With the outbreak of the Croatian War of Independence many Croatian musicians gathered to record humanitarian or tribute albums for the Croatian forces. Such projects included Hrvatski Band Aid and Rock za Hrvatsku. The latter included the famous song "E, moj druže Beogradski" (Hey my Belgrade comrade) by Jura Stublić, the frontman of the group Film. Following the proclamation of Croatia as an independent state, many new Croatian artists emerged. One of the most notable hits in this period was Tek je 12 sati by the dance-pop group ET (Electro-team). Croatia's national music awards, Porins, were established in 1994..

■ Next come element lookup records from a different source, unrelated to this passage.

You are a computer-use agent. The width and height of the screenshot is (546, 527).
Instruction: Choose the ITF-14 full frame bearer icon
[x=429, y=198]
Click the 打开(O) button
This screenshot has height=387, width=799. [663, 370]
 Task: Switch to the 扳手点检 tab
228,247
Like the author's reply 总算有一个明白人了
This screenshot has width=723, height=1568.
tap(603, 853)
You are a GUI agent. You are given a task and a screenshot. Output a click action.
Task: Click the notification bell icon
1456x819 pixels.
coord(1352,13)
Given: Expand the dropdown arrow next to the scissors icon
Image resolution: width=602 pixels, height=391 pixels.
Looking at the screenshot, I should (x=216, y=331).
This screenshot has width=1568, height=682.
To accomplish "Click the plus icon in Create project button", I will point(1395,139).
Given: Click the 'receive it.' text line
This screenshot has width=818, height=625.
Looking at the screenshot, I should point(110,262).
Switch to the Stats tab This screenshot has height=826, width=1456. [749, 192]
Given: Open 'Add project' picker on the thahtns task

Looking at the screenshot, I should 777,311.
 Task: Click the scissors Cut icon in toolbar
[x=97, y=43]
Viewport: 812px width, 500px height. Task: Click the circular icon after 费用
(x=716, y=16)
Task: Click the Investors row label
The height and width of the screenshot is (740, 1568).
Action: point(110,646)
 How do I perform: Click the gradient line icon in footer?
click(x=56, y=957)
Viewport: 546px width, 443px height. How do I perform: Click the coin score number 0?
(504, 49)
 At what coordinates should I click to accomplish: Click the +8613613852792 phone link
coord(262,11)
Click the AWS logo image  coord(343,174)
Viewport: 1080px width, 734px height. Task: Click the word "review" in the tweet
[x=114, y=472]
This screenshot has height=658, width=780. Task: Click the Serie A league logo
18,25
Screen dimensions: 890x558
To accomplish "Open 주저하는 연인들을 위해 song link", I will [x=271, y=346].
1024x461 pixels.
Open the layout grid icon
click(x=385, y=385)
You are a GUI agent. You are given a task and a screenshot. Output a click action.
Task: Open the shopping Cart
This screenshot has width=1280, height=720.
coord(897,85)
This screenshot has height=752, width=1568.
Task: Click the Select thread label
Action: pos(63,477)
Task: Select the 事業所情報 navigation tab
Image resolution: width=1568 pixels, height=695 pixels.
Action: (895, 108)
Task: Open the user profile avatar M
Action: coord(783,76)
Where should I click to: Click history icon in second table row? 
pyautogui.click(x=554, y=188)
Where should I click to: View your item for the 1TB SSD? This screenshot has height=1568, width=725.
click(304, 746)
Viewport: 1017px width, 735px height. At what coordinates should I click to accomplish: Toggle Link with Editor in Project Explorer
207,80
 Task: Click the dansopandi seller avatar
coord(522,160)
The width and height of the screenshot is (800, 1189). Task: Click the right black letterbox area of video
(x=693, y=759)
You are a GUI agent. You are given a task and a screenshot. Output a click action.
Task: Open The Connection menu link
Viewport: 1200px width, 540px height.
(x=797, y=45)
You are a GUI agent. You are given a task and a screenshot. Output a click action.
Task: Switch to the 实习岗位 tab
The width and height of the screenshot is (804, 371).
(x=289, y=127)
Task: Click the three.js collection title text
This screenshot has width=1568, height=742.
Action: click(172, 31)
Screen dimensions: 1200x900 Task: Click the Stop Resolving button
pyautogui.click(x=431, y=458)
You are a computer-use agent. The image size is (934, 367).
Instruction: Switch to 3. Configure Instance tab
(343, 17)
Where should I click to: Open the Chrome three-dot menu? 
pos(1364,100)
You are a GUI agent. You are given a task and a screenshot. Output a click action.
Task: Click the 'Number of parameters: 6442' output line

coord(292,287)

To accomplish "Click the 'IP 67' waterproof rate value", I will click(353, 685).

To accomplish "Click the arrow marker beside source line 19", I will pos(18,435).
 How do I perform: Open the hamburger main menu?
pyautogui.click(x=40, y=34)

Croatian independence also introduced a new generation of performers such as Daleka Obala, Thompson and pop act Baruni.

==Festivals==

Croatia is known for its specific Dalmatian folk music sound which mixed with various forms of popular music is represented at the festivals held on the Adriatic coast, such as the Split Festival and formerly the Opatija Festival. This style of music is similar to the Italian Canzone and the Sanremo Music Festival and some of its most notable act are Oliver Dragojević and Mišo Kovač. One of the most notable festival solo singer was Vice Vukov, who represented former Yugoslavia at the Eurovision Song Contest 1963 and 1965, before being accused of croatian nationalism during the Croatian Spring and subsequently persecuted by the Yugoslav authorities. Other eminent festival performers include: Tereza Kesovija, Doris Dragović, Jasna Zlokić, Meri Cetinić and formerly the group Dubrovački trubaduri. The latter featured elements of the Dubrovnik renaissance music traditions.

==Eurovision Song Contest==

Croatia has taken part in the Eurovision Song Contest as an independent country since 1993. As of 2024, its best placing so far was 2nd in 2024.